İstenen iş:
Okunacak metne göre şu soruları yanıtlayın:
(a) İncelenen ücret, hangi statüdeki personele ödenmektedir?
(b) Yurtdışına gönderilen nitelikli elemanlar genellikle hangi konumdadır?
(c) Vergileme hakkının kime ait olduğu hangi ilkeye göre belirlenmektedir?

Okunacak metin:

..........

ÖZET
Bu çalışmada, merkezi Türkiye'de bulunan firmalar tarafından yurtdışında açmış oldukları şube veya ortaklık işyerlerinde geçici olarak görevlendirilen tam mükellef statüsündeki personele ödenen ücretin yurtiçinde ve yurtdışında vergilendirilmesi, Gelir Vergisi Kanunu'nda yer alan ücretin vergilendirilmesine ilişkin hükümler ile çifte vergilendirmeyi önleme anlaşmalarında yer alan ücretin vergilendirilmesinde dikkate alınan mukimlik ilkesi kapsamında incelenecektir.
Anahtar Kelimeler: Ücret, İşveren, Vergi Tevkifatı, Çifte Vergileme, Mukimlik, Mükerrer Ödenen Verginin İadesi.
GİRİŞ
Türkiye'de faaliyet gösteren birçok büyük ölçekli firmanın yurtdışında şube veya bağımsız bir işyeri açması ya da yabancı ortaklarla yurtdışında şirket kurmaları uygulamada sıkça karşılaşılan bir durumdur. Yurtdışında açılan bir işletmede çalıştırılmak üzere Türkiye'deki firmalar tarafından nitelikli elemanlar (genellikle mühendis veya idareci konumunda) geçici görevli olarak belli bir süre çalıştırılmak üzere gönderilmektedir. Bu durumda, hizmetin icrası yurtdışında gerçekleşmekte, ücretin ödenmesi ise Türkiye'de yapılmaktadır. Vergileme hakkının kime ait olduğu ise çifte vergilendirmeyi önleme anlaşmalarında yer alan mukimlik ilkesine göre belirlenmektedir.

..........

Mevcut veriler:

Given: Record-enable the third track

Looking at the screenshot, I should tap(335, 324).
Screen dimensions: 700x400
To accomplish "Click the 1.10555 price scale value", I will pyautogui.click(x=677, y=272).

..........

Tam çıktı:
(a) Tam mükellef statüsündeki personele.
(b) Mühendis veya idareci konumunda.
(c) Çifte vergilendirmeyi önleme anlaşmalarında yer alan mukimlik ilkesine göre.